Потом, когда уже подросли мои сыновья, когда «воспитывать» отца мне с каждым разом становилось мучительней, я однажды сказал матери: все, больше не вмешиваюсь — мне стыдно!

В голосе у нее послышалась выношенная убежденность: «Отца тебе жалко — конечно, пусть он лучше доконает мать».

Ах вы стареющие наши родители!.. Из-за ревности, из-за чего ли другого как безжалостно рвете вы порой сердца взрослых ваших детей! Как жестоко испытываете на преданность!

Случилось так, что за год перед смертью отца я прилетел в станицу, когда он был дома один, — мать опять лежала в больнице у Валеры. Уже в дороге я почувствовал грипп и, едва добравшись до дому, на целую неделю свалился — никогда еще меня не трепало так сильно, как в тот раз. Отец оказался в роли сиделки, и надо было видеть, как он, привыкший, по словам матери, «чтобы за ним всю жизнь ухаживали», теперь ухаживал сам!
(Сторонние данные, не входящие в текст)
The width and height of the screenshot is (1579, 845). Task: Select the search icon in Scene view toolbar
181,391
Весь день он или стоял у плиты, или сидел на стуле возле моей кровати. «Ничего, если побуду около тебя? Не устал? Ты, когда захочешь спать, ты скажи… А я знаешь о чем подумал? Ты как-то спрашивал, почему в станице у нас тот край, где я мальчишкой рос, называли Малахов Куток. А еще — Лягушевка. Знаешь почему? Целая история…»
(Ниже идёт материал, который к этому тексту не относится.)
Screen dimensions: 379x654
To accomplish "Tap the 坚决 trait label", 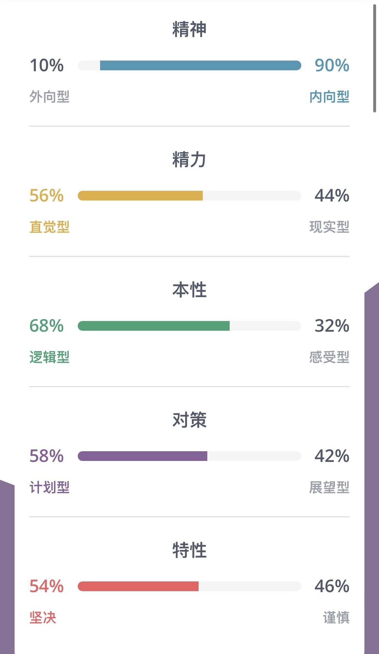I will pyautogui.click(x=43, y=618).
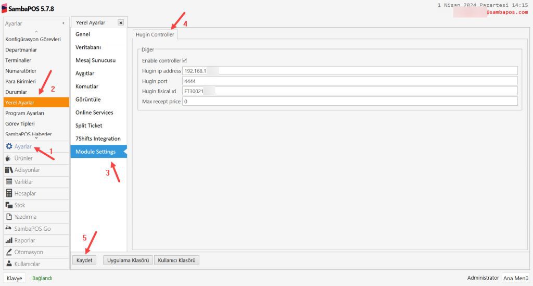Click the Stok icon in sidebar

pyautogui.click(x=9, y=205)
На нем был просторный, в полоску, пиджак от старого моего выходного костюма, надетый на майку. Длинноватые рукава он подвернул, но потертые полоски подклада все равно почти закрывали пальцы — такой он сутулый стал, такой сухонький. Поседел он уже давно, а теперь начал лысеть, волосы поредели, голова стала, и в самом деле, что одуванчик, только серые, с выцветающей голубизною глаза лучились, как прежде, а может, и посветлее и подобрее прежнего — давно уже он не смотрел на меня с такой лаской.

Поднимался вдруг со стула, долго щупал стенку около кровати хорошо ли прогрелась? Потом торопливо, с озабоченным лицом шел к своим кипящим кастрюлям, гремел крышками и возвращался снова со щедрой улыбкой, опять ему что-то припомнилось, опять хотел что-то рассказать. Говорил, говорил и все, казалось, не мог наговориться…

Вкусы наши до этого, как правило, не совпадали: если я ему советовал что-либо почитать, он потом долго недоумевал, когда прочитывал; если что-либо пытался навязать мне он — я только морщился и заранее кисло улыбался: мол, знаем!.. А тут вдруг впервые ему понравилось то, что я с собою привез, а я неожиданно стал зачитываться тем, что выпросил он для меня в районной библиотеке, — странно! Может быть, дело и всегда было не в книгах, но — в нас самих?

«А ты правильно, что усы не сбрил, — сказал он мне, когда я уже поднялся и собирался вечером пойти посидеть с друзьями. — Мало ли что люди говорят, ты не слушай! Я вот, веришь, так привык, что теперь даже не представляю тебя без усов».